Tuttavia, uno degli aspetti centrali nell’inchiesta è che Damiani riuscì a fare in modo che il governo regionale, nonostante la nomina di novembre alla guida dell’Asp di Trapani, gli consentisse di continuare a guidare la Cuc fino alla gara riguardante i servizi di pulizia e integrati in ambito sanitario, del valore di 227.686.423, 22 €, oggetto di numerose interlocuzioni telefoniche tra il manager e il faccendiere Manganaro. Definita dai due sodali “la gara delle gare”, era articolata in dieci lotti, con alcuni particolarmente appetibili da un punto di vista economico (Palermo, Catania e Caltanissetta): la procedura si concluse con esito positivo per le ditte che Damiani e Manganaro intendevano favorire per evidenti tornaconti personali (soprattutto PFE e Fer.Co, ma anche Europromos).

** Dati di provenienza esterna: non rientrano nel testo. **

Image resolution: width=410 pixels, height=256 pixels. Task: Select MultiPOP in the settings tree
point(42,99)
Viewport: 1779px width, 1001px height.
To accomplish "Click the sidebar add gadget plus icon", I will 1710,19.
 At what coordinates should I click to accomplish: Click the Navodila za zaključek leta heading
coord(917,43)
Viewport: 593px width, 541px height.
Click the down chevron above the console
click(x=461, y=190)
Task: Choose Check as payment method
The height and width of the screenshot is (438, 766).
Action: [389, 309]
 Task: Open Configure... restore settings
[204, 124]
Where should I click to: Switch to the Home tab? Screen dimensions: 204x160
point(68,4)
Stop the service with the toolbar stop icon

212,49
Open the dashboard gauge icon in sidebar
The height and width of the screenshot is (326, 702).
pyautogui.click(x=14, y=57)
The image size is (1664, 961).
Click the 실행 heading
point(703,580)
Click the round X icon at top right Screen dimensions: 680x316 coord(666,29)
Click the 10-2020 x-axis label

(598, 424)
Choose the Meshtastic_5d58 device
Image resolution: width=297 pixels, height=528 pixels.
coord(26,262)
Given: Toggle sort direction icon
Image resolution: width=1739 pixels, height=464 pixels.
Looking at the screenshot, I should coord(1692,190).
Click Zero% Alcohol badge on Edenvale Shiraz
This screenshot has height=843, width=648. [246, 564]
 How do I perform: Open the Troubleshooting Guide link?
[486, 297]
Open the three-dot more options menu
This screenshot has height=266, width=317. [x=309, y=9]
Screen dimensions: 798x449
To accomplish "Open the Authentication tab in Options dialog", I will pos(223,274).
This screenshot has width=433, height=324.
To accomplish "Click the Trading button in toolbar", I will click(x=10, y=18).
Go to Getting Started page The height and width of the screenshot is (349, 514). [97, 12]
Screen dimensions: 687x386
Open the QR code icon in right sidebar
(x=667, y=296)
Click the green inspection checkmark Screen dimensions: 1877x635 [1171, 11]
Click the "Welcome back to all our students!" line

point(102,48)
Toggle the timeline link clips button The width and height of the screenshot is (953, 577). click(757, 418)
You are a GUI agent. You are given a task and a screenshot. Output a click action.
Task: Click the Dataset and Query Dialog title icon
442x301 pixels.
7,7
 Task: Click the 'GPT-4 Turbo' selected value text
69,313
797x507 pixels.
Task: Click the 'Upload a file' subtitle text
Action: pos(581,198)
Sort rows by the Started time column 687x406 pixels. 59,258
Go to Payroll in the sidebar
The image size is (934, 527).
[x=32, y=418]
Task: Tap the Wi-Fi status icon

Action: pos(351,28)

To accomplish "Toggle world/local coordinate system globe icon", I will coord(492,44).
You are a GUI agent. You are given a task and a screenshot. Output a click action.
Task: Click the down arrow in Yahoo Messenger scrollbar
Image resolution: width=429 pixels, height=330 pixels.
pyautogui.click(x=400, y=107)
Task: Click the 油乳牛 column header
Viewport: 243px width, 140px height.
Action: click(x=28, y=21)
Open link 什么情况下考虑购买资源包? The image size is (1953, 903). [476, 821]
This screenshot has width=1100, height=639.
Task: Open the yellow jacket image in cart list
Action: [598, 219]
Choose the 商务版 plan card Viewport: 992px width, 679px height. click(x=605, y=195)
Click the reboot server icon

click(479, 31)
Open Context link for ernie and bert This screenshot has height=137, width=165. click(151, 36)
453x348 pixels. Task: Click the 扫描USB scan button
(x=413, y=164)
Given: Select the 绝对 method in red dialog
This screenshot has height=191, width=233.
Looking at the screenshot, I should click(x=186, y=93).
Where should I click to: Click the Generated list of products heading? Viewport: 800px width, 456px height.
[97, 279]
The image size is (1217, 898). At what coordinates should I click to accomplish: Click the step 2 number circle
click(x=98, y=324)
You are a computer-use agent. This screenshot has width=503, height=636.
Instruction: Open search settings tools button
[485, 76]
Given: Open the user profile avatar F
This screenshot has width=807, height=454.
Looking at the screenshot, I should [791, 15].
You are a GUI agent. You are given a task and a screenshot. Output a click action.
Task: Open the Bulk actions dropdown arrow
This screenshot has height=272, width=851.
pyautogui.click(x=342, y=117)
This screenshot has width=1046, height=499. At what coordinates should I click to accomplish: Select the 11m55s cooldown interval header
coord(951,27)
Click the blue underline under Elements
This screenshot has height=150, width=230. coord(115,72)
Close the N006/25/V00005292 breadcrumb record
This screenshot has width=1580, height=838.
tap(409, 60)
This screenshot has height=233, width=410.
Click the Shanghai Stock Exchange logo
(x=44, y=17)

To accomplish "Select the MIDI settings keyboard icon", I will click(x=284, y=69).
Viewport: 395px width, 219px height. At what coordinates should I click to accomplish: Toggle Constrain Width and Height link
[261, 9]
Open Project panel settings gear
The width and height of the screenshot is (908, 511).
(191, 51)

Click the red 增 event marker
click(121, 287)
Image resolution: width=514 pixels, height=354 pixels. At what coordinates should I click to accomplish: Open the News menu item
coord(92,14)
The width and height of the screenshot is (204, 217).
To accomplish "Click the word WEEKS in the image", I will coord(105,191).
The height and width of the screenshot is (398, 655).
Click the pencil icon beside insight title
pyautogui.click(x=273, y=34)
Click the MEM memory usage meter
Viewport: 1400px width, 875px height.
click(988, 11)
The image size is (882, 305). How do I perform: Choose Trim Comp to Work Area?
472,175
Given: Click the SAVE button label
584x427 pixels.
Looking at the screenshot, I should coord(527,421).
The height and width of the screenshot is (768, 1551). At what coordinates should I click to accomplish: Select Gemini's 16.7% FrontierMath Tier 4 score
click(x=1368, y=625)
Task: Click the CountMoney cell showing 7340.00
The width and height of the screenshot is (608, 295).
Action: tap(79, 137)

Il resto è storia di queste settimane, che hanno visto crescere la visibilità di Damiani nel trapanese alla luce dell’emergenza epidemiologica. A fronte di una gestione della pandemia che tutto sommato ha retto bene in provincia, Damiani si è distinto per alcune sortite decisamente anomale e poco istituzionali nei confronti delle legittime prese di posizione di alcuni sindaci del territorio (su tutti, Gaspare Giacalone e Alberto Di Girolamo) in merito alla decisione di scegliere il “Paolo Borsellino” come Covid Hospital per la provincia di Trapani o sulla somministrazione dei tamponi.
Comunque andrà la sua vicenda giudiziaria, il governo Musumeci è adesso chiamato a scelte rapide e trasparenti, che garantiscano in breve termine una nuova gestione all’Asp di Trapani, con un nuovo direttore generale (o un commissario) al di sopra di ogni sospetto in una fase che, peraltro, si annuncia particolarmente delicata in vista degli investimenti annunciati sul territorio, a partire dalla ristrutturazione del vecchio San Biagio di Marsala che, peraltro, dovrebbe avvenire secondo le procedure di Protezione Civile.